#### DIRECTIONS FOR THIS TASK:
Each line below from the one containing "Obchodní podmínky (502, 1287)" through the one containing "Obojek pro psa bezpečnostní Burgundy (220, 484)" should be output exactly as it stands, and no other line should appear.

[Stored records]

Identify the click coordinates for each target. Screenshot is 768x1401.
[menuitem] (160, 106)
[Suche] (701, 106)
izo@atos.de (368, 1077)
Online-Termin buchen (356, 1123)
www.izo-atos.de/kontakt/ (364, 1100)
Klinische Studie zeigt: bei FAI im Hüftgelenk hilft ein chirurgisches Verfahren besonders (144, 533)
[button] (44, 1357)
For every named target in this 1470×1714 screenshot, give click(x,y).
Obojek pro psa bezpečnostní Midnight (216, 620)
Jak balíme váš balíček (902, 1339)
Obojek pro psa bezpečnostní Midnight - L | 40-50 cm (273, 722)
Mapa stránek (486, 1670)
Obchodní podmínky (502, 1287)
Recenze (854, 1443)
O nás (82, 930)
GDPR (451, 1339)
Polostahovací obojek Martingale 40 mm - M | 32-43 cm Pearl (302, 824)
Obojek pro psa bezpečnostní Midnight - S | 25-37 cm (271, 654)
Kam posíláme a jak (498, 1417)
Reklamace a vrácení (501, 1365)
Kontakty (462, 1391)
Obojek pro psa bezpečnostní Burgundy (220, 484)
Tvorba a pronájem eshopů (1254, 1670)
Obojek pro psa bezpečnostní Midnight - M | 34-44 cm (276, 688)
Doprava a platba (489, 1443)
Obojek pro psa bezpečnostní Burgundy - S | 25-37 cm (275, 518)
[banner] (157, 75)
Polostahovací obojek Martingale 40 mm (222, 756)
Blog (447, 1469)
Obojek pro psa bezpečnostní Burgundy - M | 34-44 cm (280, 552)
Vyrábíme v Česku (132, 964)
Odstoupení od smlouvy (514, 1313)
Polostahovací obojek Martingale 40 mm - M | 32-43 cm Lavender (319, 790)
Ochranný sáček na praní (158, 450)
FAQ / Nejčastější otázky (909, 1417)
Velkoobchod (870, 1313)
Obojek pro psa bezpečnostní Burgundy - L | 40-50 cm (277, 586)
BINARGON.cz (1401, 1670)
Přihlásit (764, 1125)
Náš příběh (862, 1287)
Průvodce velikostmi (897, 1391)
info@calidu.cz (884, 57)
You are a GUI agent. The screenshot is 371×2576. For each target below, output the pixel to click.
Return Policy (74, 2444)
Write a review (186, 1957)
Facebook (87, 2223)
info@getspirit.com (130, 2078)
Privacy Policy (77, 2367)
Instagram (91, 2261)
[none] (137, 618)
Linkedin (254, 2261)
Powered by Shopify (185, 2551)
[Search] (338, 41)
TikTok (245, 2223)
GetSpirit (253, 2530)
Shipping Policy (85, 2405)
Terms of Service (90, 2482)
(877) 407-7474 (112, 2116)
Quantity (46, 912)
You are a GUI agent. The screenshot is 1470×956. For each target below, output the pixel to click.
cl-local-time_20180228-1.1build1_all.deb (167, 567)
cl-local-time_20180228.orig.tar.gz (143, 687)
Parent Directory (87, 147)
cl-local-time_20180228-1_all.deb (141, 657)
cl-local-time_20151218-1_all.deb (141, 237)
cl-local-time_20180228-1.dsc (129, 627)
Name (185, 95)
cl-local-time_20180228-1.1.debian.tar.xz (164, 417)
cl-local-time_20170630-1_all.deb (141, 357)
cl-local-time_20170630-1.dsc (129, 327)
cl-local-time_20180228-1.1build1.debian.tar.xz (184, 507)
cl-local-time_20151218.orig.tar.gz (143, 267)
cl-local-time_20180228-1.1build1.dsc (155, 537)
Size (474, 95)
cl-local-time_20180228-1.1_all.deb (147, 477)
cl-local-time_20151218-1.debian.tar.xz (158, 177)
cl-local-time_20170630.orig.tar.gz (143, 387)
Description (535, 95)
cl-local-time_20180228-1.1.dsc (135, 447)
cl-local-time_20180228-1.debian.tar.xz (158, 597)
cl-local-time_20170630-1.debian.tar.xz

#### WORKED SOLUTION:
Obchodní podmínky (502, 1287)
Recenze (854, 1443)
O nás (82, 930)
GDPR (451, 1339)
Polostahovací obojek Martingale 40 mm - M | 32-43 cm Pearl (302, 824)
Obojek pro psa bezpečnostní Midnight - S | 25-37 cm (271, 654)
Kam posíláme a jak (498, 1417)
Reklamace a vrácení (501, 1365)
Kontakty (462, 1391)
Obojek pro psa bezpečnostní Burgundy (220, 484)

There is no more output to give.